----- 给定文本 -----
Description

windy 定义了一种 windy 数. 不含前导零且相邻两个数字之差至少为 2 的正整数被称为 windy 数. windy 想知道, 在 A 和 B 之间, 包括 A 和 B, 总共有多少个 windy 数?

Input

包含两个整数,\(A, B\).

Output

一个整数.

Sample Input

25 50

Sample Output

20

Data Range

100% 的数据, 满足 \(1 \leq A \leq B \leq 2 \times 10^9\).

Explanation

数位 DP, 考虑一共有几位时所有以某个数字开头的数字 (以内) 一共有多少个 windy 数. 这样的话就可以记:

\[dp[i][j]\]

具体转移方程可以看代码.

Source Code


#include <iostream>
#include <cstdlib>
#include <cstdio>
#include <cmath>

using namespace std;
typedef long long int lli;
const int maxn = 20;

lli A, B;
lli pow_10[maxn];
lli dp[maxn][10];

int eval(lli n)
{
    if (n <= 0)
----- 所附数据行 -----
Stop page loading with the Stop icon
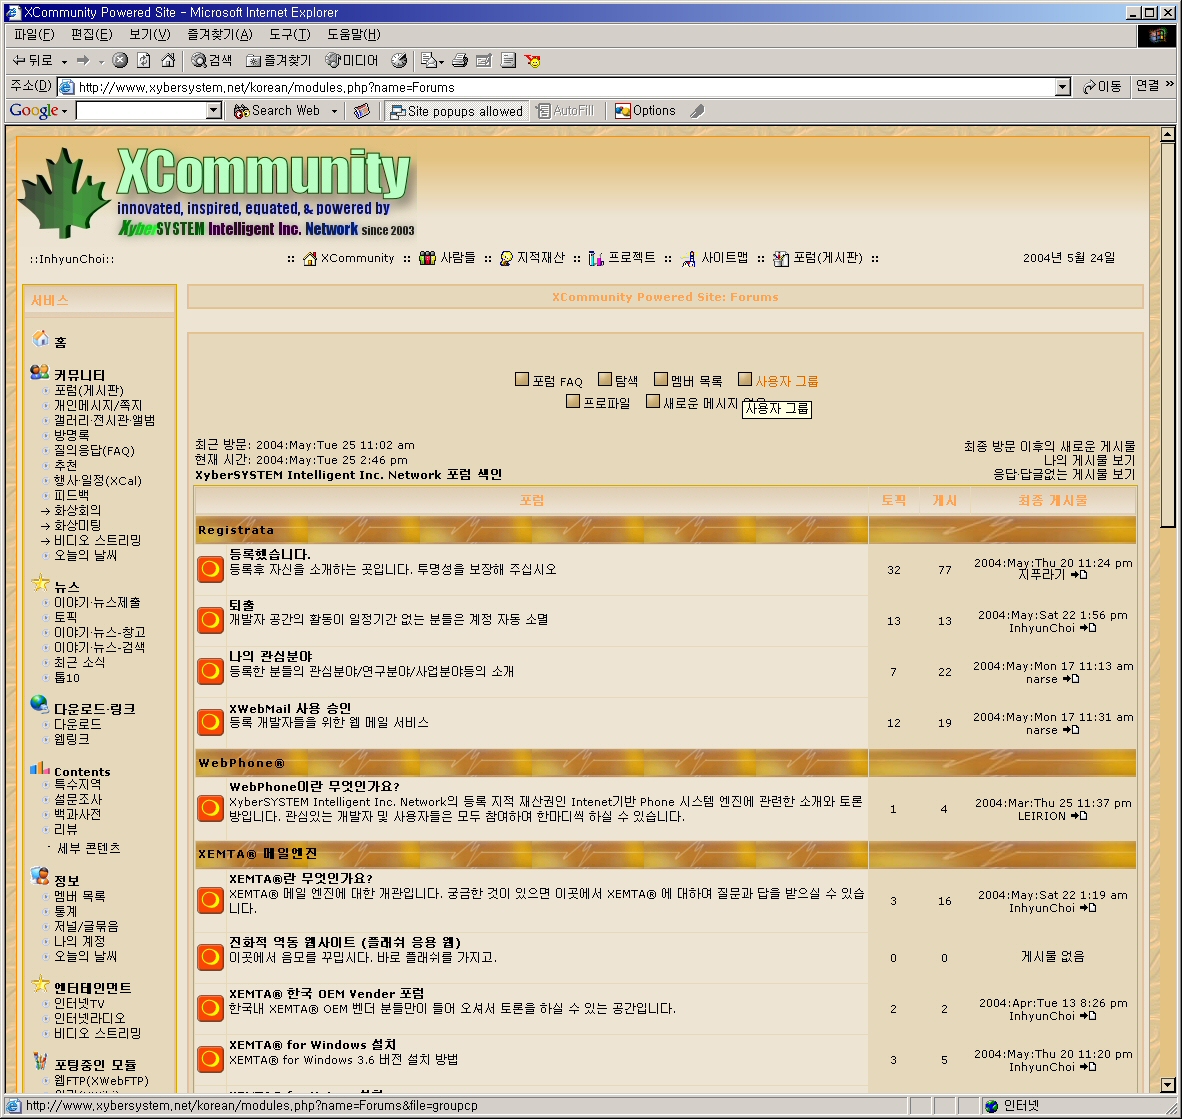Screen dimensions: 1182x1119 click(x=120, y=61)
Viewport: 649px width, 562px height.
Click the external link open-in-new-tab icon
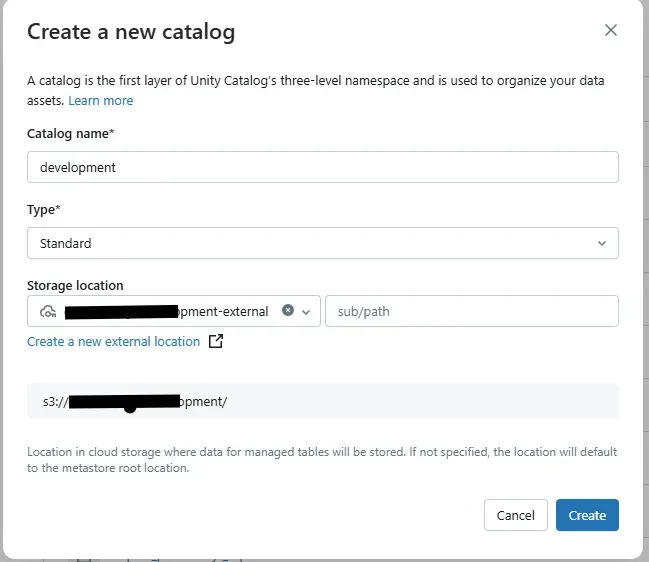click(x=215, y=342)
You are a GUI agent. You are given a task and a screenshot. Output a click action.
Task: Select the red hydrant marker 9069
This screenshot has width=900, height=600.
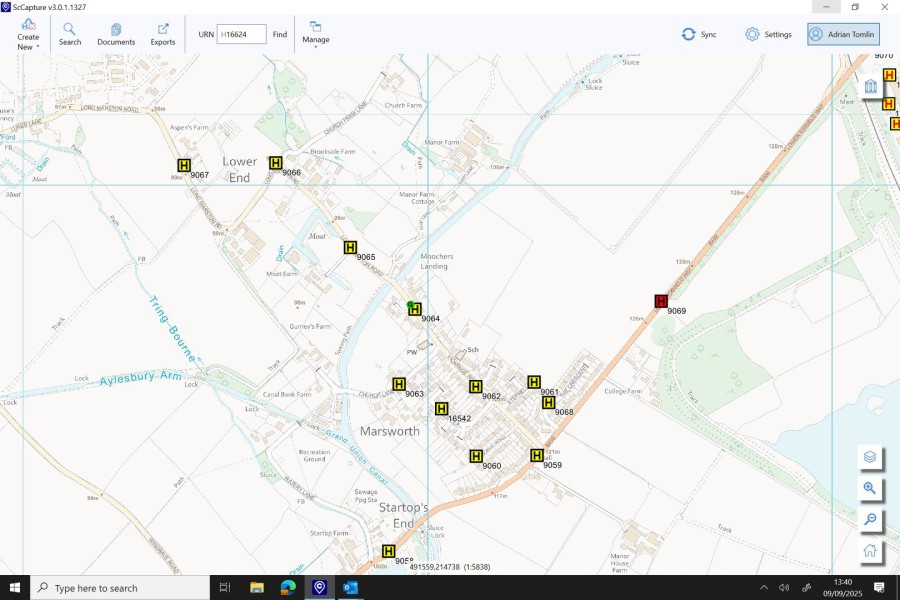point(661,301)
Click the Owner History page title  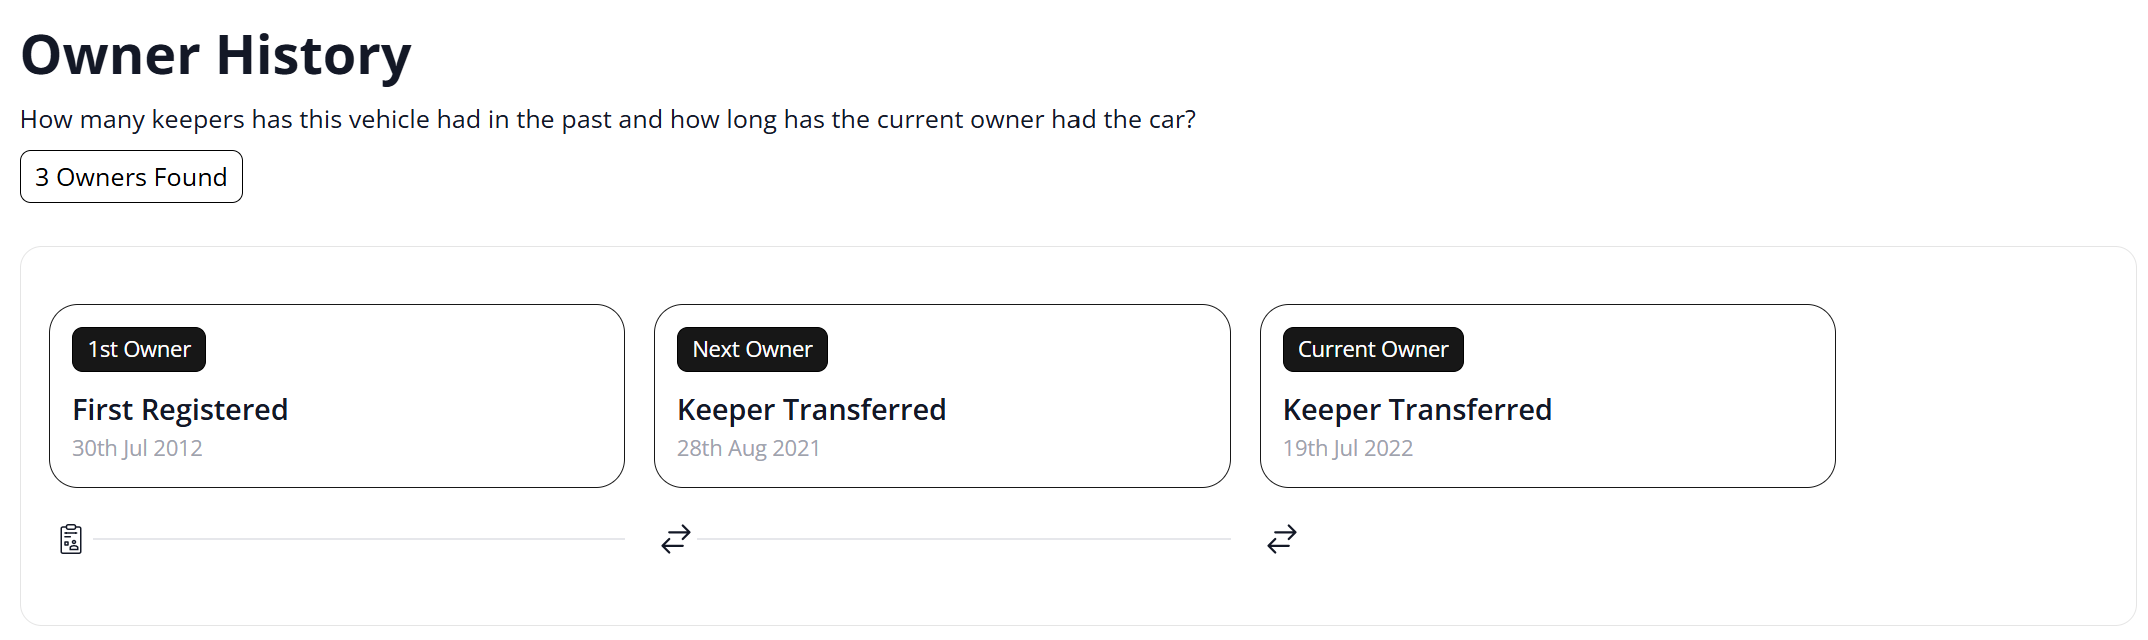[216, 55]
-----
----- 所附数据行 -----
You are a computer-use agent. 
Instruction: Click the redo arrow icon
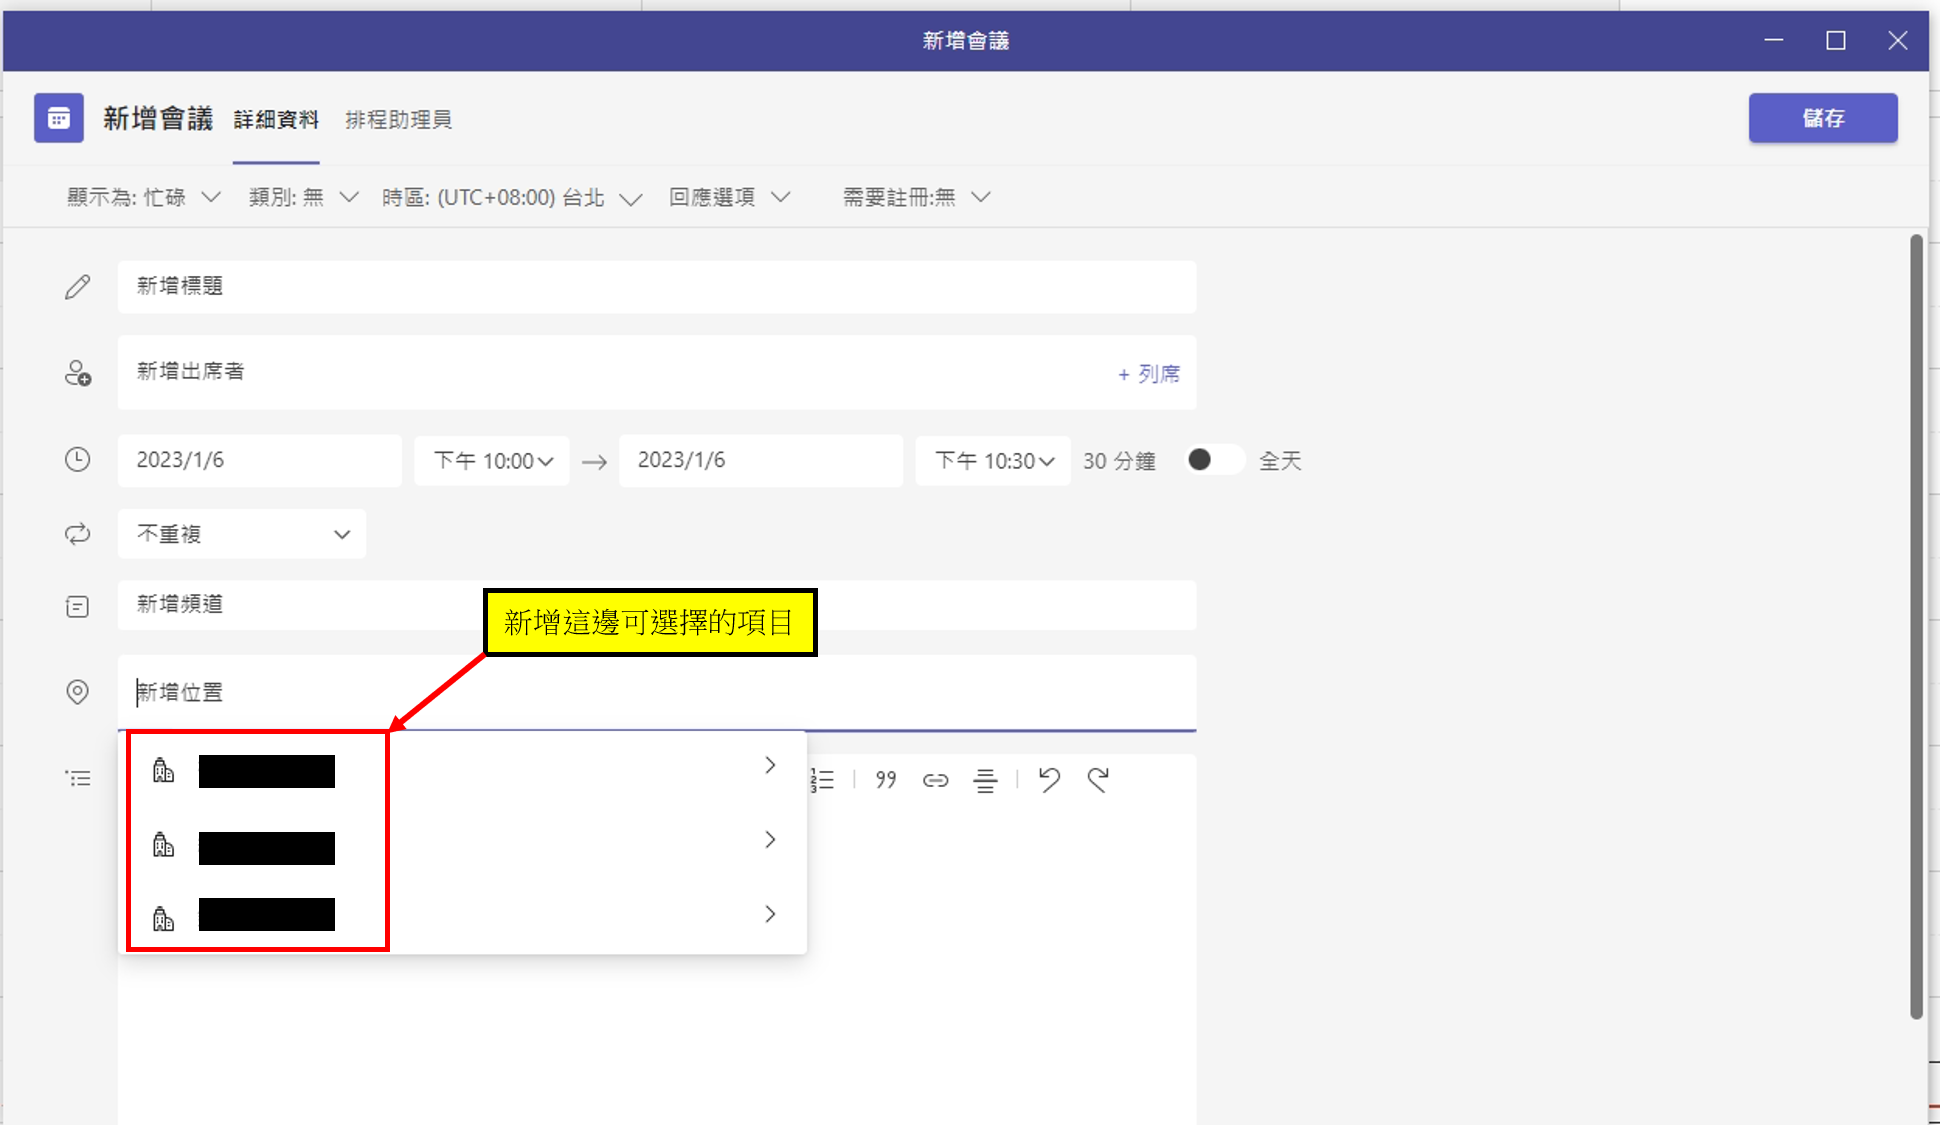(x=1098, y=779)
-----
**任务说明**
请将上方关于 windy 数的题解从头至尾一字不差地重复一遍。

**参考解答**
Description

windy 定义了一种 windy 数. 不含前导零且相邻两个数字之差至少为 2 的正整数被称为 windy 数. windy 想知道, 在 A 和 B 之间, 包括 A 和 B, 总共有多少个 windy 数?

Input

包含两个整数,\(A, B\).

Output

一个整数.

Sample Input

25 50

Sample Output

20

Data Range

100% 的数据, 满足 \(1 \leq A \leq B \leq 2 \times 10^9\).

Explanation

数位 DP, 考虑一共有几位时所有以某个数字开头的数字 (以内) 一共有多少个 windy 数. 这样的话就可以记:

\[dp[i][j]\]

具体转移方程可以看代码.

Source Code


#include <iostream>
#include <cstdlib>
#include <cstdio>
#include <cmath>

using namespace std;
typedef long long int lli;
const int maxn = 20;

lli A, B;
lli pow_10[maxn];
lli dp[maxn][10];

int eval(lli n)
{
    if (n <= 0)